Purnama c’est la pleine lune ! Le temps s’améliore un peu. J’en profite pour me «faire» les musées entre deux ondées. Ubud, se révèle un village d’artistes, sorte de Saint-Paul de Vence des tropiques avec profusion de galeries et de musées, avec de rares chefs-d’oeuvre mais d’innombrables croûtes pour touristes, avec ses personnalités hauts-en-couleur et celles qui n’ont d’artistes que le look(*). Le musée Puri Lukisan(**) illustre assez bien les aller-retour permanents entre culture balinaise et le reste du monde qui empêchent une lecture figée de Bali. Les précieux tissus peints représentant calendriers, zodiaques et scènes mythologiques remontent à la fin du XVIIIe s. à une époque où la notion de tableau et de marché de l’art n’avait pas (encore) de sens. Fascinés par les premiers récits hollandais des artistes occidentaux vont s’installer à Bali à partir des années 30 et diffuser techniques et matériaux aux artistes locaux(***). L’Allemand Walter Spies, le Mexicain Miguel Covarrubias, le Hollandais Rudolph Bonnet ont formé les Lempad et autres peintres balinais au point de constituer presque une école. Le style qui prévaut chez les peintres de l’île c’est un pinceau naïf traçant une multitude de Balinais en tenue traditionnelle dans des rizières, des forêts luxuriantes et des temples. La thématique change parfois avec l’évocation de scènes mythologiques, de dragons et de marchand(e)s aux grand yeux. J’ai adoré la toile d’I Wayan Bendi [Polarisation (1991)]. Son paysage classique surchargé d’hommes, de temples et de végétation est truffé de touristes un oeil rivé sur le viseur de l’appareil photo.

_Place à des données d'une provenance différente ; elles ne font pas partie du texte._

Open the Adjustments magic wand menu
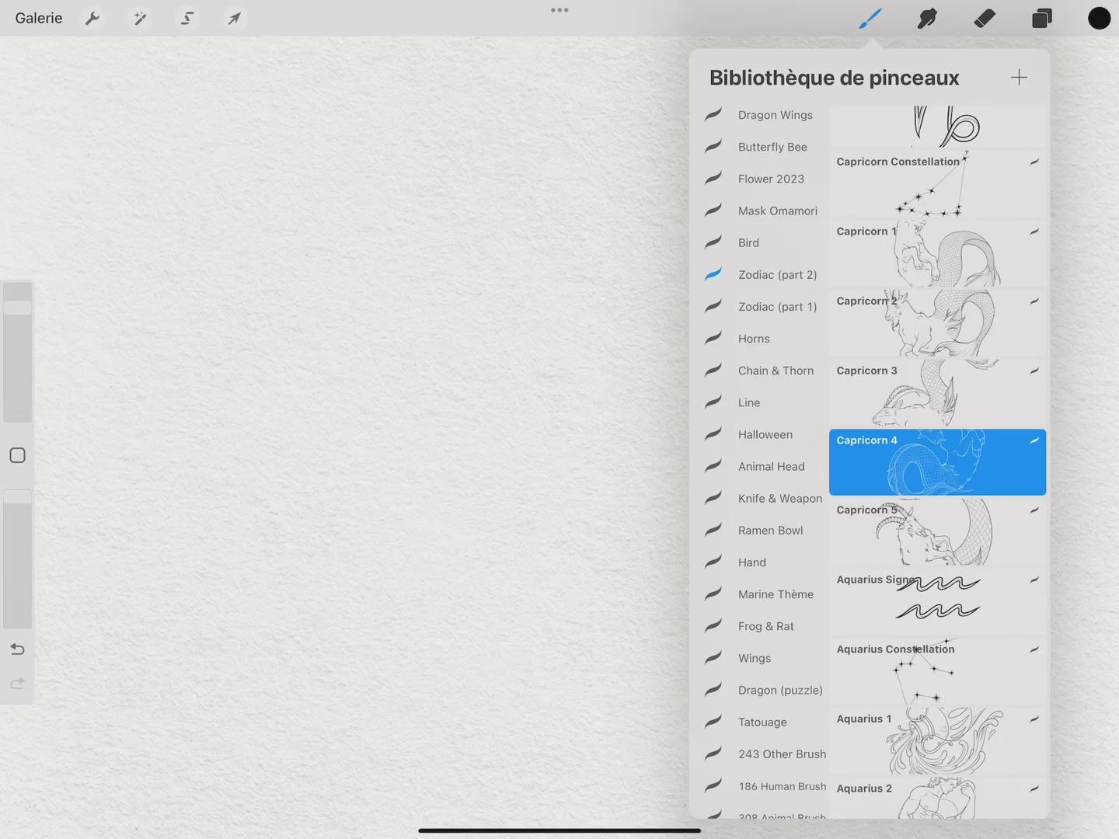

Parmi les Européens installés à Ubud Antonio Blanco fait figure d’excentrique. Le peintre catalan qui a définitivement posé ses pinceaux en 1999 a accouché d’un musée mégalo, dont le porche du palais néo-classique n’est autre que sa signature géante(****). On y expose ses nombreux invendus. A défaut d’art il y a de l’esprit chez ce Dali de Bali, dans les petits commentaires qui accompagnent ses toiles. Le salon consacré à l’érotisme vaut le détour. En art l’hérédité n’est jamais acquise. L’unique fils né des amours du maître et de la belle danseuse balinaise peint de piètres nature-morte qu’on imagine très bien ornant les salons kitsch d’un sultan.
(*) longue tunique blanche, bouc, catogan…
(**) musée Puri Lukisan
(***) Pour une histoire détaillée lire les pages d’introduction du catalogue du musée Puri Lukisan.